Apple guadagna una fortuna dalle app di intelligenza artificiale altrui
Le commissioni App Store legate alle applicazioni di intelligenza artificiale generativa stanno diventando una miniera d’oro per Apple. E la cosa paradossale è che Cupertino non ha nemmeno bisogno di un proprio chatbot per incassare. Mentre tutti si affannano a dire che Apple è in ritardo sull’IA, i numeri raccontano una storia molto diversa. Anzi, quasi comica nella sua semplicità: sono gli altri a pagare, e Apple a incassare.
Partiamo dai fatti. Secondo quanto riportato dal Wall Street Journal, a gennaio 2025 Apple ha raccolto circa 35 milioni di dollari in commissioni dalle app di IA generativa distribuite attraverso il suo store. Otto mesi dopo, ad agosto 2025, quella cifra è schizzata a 101 milioni di dollari in un solo mese. Se si sommano tutti i mesi dell’anno, la stima complessiva per il 2025 si aggira intorno ai 900 milioni di dollari. E il trend non accenna a rallentare: le previsioni indicano che nel 2026 si supererà tranquillamente la soglia del miliardo di dollari.

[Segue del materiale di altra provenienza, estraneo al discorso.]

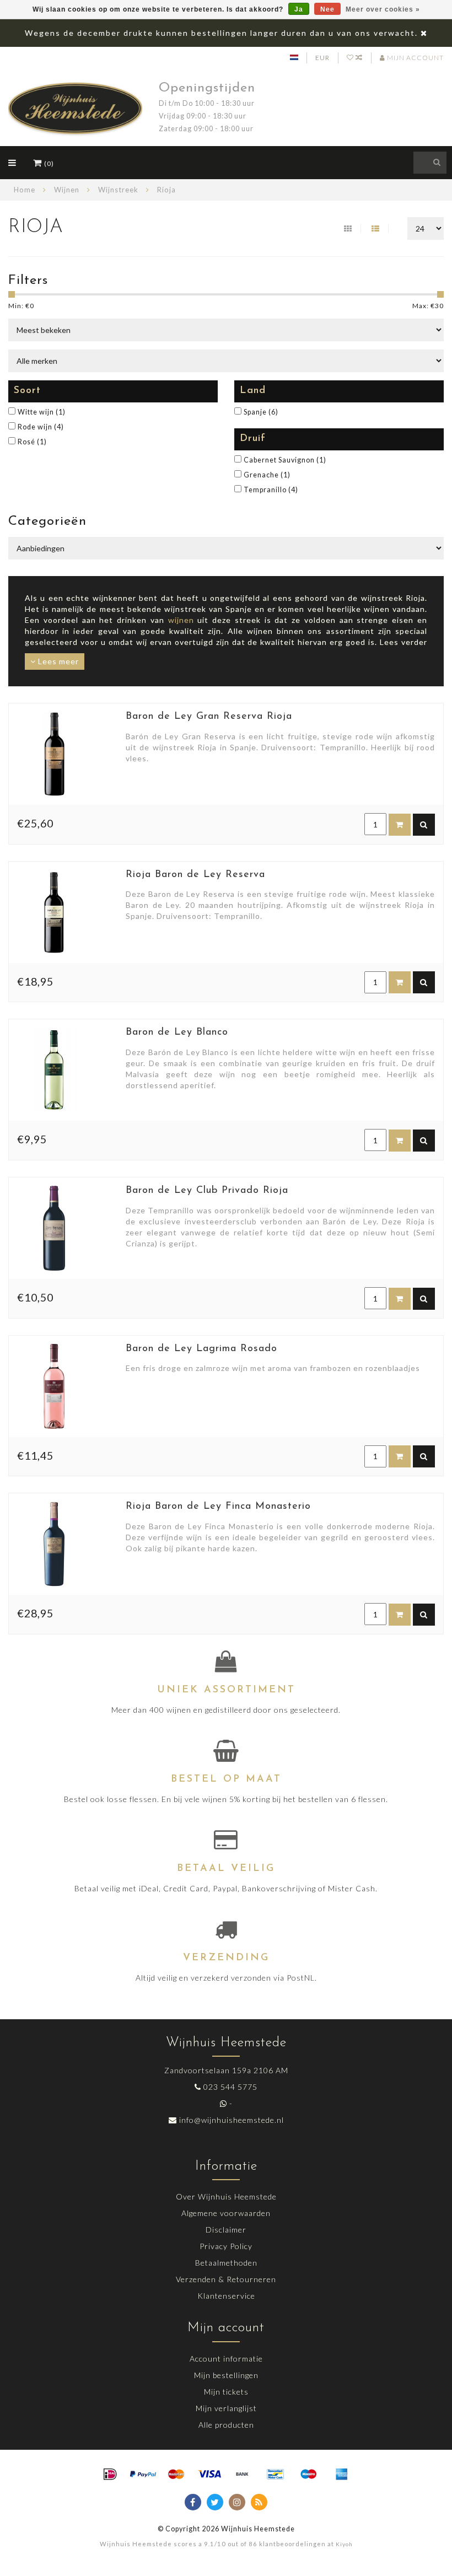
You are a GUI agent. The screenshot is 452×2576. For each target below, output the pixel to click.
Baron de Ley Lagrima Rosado (201, 1349)
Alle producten (226, 2424)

Siri con Apple Intelligence resta un miraggio, ma poco importa
C’è un aspetto che merita attenzione. Tutti aspettano la versione potenziata di Siri alimentata da Apple Intelligence, quella che dovrebbe trasformare l’assistente vocale in qualcosa di davvero competitivo rispetto a ChatGPT, Gemini e compagnia. Eppure questa versione evoluta non si è ancora concretizzata del tutto. Nonostante ciò, il modello di business di Apple funziona lo stesso, e anche piuttosto bene. Perché ogni volta che qualcuno sottoscrive un abbonamento a un’app di intelligenza artificiale su iPhone o iPad, una fetta di quel pagamento finisce dritta nelle casse di Cupertino.
È il classico scenario in cui chi possiede l’infrastruttura vince sempre, indipendentemente da chi produce il contenuto. Le aziende rivali investono miliardi nello sviluppo dei loro modelli di linguaggio, nella potenza di calcolo, nei data center. E poi una percentuale significativa dei ricavi generati dagli utenti Apple torna comunque a Cupertino sotto forma di commissioni sugli acquisti in app.
Il paradosso che nessuno racconta abbastanza
La narrazione dominante continua a dipingere Apple come un’azienda in affanno sul fronte dell’intelligenza artificiale. Ed è vero che sul piano del prodotto, la risposta di Cupertino non è stata fulminea. Ma guardando i bilanci, il quadro cambia radicalmente. Apple non ha bisogno di vincere la corsa all’IA per trarne profitto. Le basta controllare la piattaforma su cui tutti gli altri competono. Un vantaggio strutturale enorme, che rende le commissioni dell’App Store uno degli asset più sottovalutati dell’intera partita sull’intelligenza artificiale. E il bello è che questo meccanismo funzionerà tanto meglio quanto più le app di IA diventeranno popolari e redditizie. Una posizione, francamente, che molti concorrenti possono solo invidiare.